I don’t see it that way anymore. My whole view on the idea of competition and cooperation has shifted, especially now that I’m a father with six children and I want them all to do well. I’ve come to see how our whole family, by cooperating and supporting each other, can win together. I also want my parish to win, and my friends, and my neighborhood. It’s not a competition to destroy everyone else so that I, or my own, can win. Rather, it’s a competition we engage in together, cooperatively, at many different levels in a win-win scenario.

There’s a field of study called biomimicry which deals with the collective behavior of plants. One of the scientific pioneers of biomimicry is Janine Benyus, who points out that nature is not actually explained very well by a Darwinist survival-of-the-fittest theory. Plants aren’t trying to out-compete and destroy each other. What they actually do is cooperate in order to sustain each other, building ecological systems in which the plants depend on each other and help each other thrive.

In fact, the more pressure there is on plants to survive in a difficult climate, the more they cooperate. Benyus writes, “The more stressful the environment, the more likely you are to see plants working together to ensure mutual survival.” One plant will shade other plants, which in turn attract pollinators or enrich the soil. Larger plants block the wind and smaller plants return the favor by cultivating the soil.

There’s a lesson in that for us. So often, when we’re under pressure, we return to those old competitive instincts because there’s a belief that causing someone else to lose means we get to win. It’s a stress reaction, but it’s the wrong one. The actual way to win is to engage in a completely different type of competitive endeavor, which is to fight for the common good.
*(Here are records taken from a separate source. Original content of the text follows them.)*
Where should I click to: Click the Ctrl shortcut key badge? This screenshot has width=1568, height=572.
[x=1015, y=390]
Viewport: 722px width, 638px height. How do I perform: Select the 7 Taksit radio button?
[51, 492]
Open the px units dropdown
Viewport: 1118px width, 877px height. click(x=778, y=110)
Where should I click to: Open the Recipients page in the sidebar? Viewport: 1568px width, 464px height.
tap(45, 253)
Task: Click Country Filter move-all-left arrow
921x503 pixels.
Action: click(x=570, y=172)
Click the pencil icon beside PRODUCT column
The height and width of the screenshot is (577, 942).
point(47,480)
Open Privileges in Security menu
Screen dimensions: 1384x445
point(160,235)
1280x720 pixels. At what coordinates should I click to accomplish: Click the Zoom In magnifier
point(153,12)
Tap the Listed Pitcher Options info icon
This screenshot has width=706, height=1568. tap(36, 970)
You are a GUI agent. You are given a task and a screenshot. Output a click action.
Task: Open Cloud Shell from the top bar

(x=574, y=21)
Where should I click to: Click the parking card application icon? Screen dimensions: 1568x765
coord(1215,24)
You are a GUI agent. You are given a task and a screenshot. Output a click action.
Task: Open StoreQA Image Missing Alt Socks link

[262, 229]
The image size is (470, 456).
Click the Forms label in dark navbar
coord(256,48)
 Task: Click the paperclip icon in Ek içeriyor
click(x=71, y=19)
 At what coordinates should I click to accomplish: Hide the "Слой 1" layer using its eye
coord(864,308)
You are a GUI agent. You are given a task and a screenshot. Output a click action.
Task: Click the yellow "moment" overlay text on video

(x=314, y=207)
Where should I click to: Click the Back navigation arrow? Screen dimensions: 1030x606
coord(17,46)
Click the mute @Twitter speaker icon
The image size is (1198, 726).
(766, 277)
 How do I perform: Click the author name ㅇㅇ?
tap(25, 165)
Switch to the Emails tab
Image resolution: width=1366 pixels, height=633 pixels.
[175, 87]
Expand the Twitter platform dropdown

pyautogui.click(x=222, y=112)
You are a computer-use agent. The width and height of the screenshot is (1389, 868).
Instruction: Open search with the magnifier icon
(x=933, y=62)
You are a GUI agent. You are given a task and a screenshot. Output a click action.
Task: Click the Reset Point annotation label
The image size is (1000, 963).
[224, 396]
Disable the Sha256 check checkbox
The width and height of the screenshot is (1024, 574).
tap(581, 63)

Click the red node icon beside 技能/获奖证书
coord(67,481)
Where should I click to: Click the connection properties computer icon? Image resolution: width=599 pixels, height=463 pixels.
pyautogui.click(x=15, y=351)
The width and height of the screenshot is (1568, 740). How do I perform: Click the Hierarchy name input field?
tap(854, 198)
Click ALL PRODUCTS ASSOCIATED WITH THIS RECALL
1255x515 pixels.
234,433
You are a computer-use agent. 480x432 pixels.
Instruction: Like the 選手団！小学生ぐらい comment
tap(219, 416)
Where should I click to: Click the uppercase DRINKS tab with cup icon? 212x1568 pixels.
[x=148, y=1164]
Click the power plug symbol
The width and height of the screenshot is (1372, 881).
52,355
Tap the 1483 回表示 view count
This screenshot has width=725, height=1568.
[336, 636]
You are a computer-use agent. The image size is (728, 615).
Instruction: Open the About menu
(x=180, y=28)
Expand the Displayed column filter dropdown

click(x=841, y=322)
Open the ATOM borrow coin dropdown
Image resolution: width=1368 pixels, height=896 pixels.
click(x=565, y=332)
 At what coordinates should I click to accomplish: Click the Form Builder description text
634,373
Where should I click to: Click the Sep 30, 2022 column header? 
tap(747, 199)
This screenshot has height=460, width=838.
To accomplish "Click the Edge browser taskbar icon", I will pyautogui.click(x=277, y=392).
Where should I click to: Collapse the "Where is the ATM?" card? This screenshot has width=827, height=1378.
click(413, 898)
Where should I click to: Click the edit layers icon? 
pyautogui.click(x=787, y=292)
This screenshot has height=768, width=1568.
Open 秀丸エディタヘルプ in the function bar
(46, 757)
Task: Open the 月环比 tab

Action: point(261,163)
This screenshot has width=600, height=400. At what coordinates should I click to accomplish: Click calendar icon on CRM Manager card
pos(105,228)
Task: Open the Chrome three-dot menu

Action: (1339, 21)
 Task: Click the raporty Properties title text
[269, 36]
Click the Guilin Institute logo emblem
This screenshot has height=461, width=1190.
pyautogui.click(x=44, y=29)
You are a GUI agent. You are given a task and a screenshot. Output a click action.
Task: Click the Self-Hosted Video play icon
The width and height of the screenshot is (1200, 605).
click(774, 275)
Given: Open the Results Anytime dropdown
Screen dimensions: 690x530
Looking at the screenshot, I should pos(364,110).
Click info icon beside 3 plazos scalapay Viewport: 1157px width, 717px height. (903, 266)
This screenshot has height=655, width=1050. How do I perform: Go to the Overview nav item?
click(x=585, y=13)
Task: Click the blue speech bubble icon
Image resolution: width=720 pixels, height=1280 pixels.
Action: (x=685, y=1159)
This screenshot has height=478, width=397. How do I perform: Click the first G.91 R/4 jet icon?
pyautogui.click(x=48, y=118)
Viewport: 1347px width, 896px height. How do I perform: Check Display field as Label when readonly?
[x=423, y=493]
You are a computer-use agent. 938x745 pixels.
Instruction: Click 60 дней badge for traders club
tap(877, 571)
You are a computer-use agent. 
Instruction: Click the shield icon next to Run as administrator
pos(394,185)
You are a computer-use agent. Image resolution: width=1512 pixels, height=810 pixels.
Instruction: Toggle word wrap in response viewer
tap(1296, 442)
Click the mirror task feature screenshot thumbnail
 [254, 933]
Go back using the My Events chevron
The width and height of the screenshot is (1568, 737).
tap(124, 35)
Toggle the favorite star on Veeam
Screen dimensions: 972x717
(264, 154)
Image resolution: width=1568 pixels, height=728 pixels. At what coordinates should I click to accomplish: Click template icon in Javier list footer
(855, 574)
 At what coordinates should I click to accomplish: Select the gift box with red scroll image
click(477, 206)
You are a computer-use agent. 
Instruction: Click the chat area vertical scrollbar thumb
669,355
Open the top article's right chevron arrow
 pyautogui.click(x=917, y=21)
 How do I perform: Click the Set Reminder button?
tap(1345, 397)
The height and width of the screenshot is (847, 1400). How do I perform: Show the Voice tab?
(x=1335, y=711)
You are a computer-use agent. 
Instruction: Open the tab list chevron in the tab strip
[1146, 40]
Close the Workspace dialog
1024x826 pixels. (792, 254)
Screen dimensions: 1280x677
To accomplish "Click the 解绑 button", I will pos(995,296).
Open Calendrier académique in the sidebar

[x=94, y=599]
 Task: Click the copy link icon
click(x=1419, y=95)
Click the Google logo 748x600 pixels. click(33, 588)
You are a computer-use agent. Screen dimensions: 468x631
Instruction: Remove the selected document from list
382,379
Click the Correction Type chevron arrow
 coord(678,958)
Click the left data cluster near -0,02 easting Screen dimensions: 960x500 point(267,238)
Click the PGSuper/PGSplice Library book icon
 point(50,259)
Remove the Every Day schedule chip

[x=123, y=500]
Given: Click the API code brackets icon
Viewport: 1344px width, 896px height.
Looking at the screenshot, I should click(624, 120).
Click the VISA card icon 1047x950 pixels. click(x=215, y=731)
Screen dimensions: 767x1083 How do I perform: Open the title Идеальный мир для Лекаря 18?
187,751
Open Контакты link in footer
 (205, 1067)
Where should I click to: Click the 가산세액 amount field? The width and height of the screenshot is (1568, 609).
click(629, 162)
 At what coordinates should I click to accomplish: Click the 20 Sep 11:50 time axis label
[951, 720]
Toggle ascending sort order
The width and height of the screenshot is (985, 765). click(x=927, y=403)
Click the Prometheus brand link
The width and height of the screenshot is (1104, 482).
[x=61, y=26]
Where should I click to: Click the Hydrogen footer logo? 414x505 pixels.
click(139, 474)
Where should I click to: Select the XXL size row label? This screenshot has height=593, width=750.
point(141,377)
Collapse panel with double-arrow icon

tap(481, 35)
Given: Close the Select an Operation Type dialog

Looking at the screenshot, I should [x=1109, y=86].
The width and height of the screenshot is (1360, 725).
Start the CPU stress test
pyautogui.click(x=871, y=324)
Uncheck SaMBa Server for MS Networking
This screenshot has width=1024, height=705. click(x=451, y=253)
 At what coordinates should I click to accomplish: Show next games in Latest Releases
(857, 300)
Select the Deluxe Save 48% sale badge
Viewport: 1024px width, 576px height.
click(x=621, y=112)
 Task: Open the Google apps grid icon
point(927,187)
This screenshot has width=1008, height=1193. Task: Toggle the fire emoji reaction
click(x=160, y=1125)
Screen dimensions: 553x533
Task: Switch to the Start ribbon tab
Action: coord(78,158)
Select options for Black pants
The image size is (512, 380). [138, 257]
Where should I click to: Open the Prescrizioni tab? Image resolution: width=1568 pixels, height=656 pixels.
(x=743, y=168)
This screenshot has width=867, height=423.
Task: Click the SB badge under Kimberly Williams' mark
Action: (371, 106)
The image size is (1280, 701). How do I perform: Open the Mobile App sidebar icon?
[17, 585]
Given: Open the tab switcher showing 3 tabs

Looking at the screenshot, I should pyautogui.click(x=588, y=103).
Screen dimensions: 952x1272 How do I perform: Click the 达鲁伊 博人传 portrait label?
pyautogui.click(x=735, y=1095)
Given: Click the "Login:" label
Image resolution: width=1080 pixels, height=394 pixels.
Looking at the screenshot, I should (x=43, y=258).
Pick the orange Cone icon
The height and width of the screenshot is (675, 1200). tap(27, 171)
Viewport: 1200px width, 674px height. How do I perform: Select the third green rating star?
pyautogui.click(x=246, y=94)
Other human beings are not my competitors. They’re my family, my friends, my neighbors. They’re people I want to see succeed, and when they succeed that means I also succeed. These are the types of lessons I want to teach my children because I don’t want them to grow up thinking they have to out-compete other people in order to be happy, that they need to create losers so they can be winners. Instead, I want them to see that the goodness of this world is inexhaustibly rich, and the more we share it and struggle for it collectively, the more of it there will be.